◆ Task
Extract, from the listing that follows, each line containing the word "computer".

------------------------------------------------------------------------

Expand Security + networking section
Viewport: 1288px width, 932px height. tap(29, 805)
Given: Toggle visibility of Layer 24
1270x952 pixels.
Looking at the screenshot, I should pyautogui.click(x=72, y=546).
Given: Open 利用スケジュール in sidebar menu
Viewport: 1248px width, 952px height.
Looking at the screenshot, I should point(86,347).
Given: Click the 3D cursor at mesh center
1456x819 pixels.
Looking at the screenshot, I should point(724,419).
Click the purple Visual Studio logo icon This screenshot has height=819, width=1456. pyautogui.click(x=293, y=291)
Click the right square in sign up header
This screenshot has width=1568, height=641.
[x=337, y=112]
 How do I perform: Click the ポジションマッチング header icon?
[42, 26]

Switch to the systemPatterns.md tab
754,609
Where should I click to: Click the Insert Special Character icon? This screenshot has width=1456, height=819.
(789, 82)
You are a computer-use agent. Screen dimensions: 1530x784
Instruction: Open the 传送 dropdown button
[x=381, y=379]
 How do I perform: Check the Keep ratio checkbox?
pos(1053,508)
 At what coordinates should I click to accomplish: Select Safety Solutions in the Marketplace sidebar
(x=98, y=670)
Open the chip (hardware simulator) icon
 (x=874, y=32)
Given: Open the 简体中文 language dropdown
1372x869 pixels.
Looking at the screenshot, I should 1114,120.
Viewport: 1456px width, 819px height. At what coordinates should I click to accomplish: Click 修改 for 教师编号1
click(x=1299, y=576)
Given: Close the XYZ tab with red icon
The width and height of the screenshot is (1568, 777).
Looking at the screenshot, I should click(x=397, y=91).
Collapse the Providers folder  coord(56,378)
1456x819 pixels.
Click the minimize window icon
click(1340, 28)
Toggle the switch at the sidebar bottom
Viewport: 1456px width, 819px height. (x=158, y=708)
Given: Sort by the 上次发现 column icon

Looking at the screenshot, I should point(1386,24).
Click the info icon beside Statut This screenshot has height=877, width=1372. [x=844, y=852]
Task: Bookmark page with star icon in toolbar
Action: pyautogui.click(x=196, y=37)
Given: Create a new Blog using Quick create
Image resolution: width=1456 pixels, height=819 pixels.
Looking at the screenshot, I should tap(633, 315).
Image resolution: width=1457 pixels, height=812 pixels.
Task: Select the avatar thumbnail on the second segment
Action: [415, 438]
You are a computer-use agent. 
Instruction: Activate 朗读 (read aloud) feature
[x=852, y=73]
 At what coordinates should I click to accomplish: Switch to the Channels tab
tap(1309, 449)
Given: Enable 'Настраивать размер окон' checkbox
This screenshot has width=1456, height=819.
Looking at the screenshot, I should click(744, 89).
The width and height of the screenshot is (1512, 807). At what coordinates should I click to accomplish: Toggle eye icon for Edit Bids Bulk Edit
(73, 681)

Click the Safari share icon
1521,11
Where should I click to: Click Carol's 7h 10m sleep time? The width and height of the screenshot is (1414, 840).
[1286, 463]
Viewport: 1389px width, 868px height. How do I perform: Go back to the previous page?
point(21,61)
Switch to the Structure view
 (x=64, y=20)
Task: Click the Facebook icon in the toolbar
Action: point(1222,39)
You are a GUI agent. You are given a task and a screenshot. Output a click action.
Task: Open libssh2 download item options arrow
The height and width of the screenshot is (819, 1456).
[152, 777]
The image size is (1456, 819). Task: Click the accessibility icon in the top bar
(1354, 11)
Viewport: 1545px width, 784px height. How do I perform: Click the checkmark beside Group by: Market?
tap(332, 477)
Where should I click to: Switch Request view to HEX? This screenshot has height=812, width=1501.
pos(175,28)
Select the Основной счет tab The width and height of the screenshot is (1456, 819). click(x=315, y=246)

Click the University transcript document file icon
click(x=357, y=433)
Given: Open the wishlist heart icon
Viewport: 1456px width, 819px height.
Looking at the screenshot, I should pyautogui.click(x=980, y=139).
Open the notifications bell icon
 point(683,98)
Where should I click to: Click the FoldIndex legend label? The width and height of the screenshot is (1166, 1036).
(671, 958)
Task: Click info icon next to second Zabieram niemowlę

------------------------------------------------------------------------

◆ Answer box
You are a computer-use agent. Screen dimensions: 1530x784
You are a computer-use agent. 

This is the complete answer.